Acts 17:22-31 † Psalm 66 † 1 Peter 3:13-22 † John 14:15-21
If you get the environment right, every single one of us has the capacity to do remarkable things. Not only that, if you get the environment right, good deeds breed good deeds. When the conditions are right, safety, self-sacrifice, mutual love all increase exponentially. Generosity evokes further generosity. We’ve certainly seen that of late with your remarkable generosity toward this community and the church’s work within it. It builds on itself. Advocacy breeds further advocacy. An advocate shapes an environment of mutual support.
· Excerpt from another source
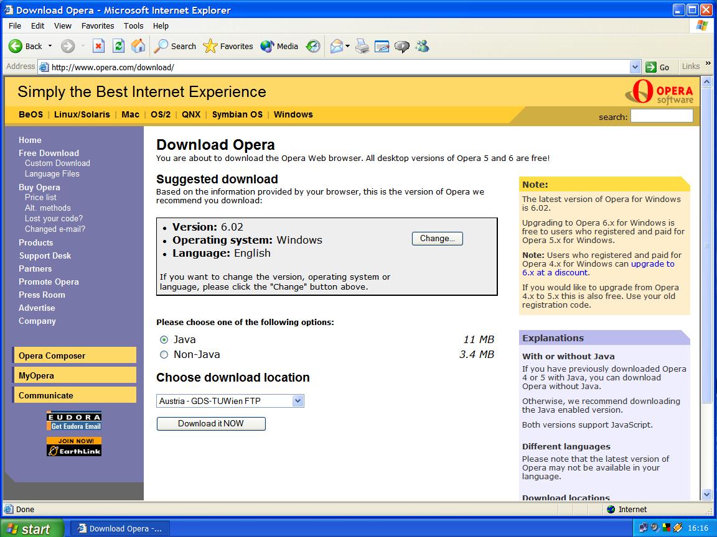Go to the Home page icon
Screen dimensions: 717x537
(x=138, y=46)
Advocacy gets the environment right.
​
In John’s story Jesus speaks of the Spirit as an advocate. “If you love me, you will keep my commandments. And I will ask God to give you another Advocate to be with you forever.” Our Christian tradition understands this in a Trinitarian sense—that the Spirit of God in Christ is now with us forever as an advocate—a force of love absolutely and undeniably for us and for our corporate well-being. A force that abides in the very heart of God. 
It didn’t start with the Spirit, of course. Jesus, in his very life has been an unflinching advocate for these disciples and for those who will follow. He is for them, giving of himself, showing them the way by his example, washing and kissing their feet, loving them to the end. He was there, listening deeply to the story of the hemorrhaging woman, and to the woman at the well—drinking in her story and letting it shape his own life. He was the one who saw in others such a measureless value that he forgave them even when they crucified him.
​
Jesus, the advocate sent to us another advocate, and in so doing modeled for us that advocacy is the very shape of the Christian life.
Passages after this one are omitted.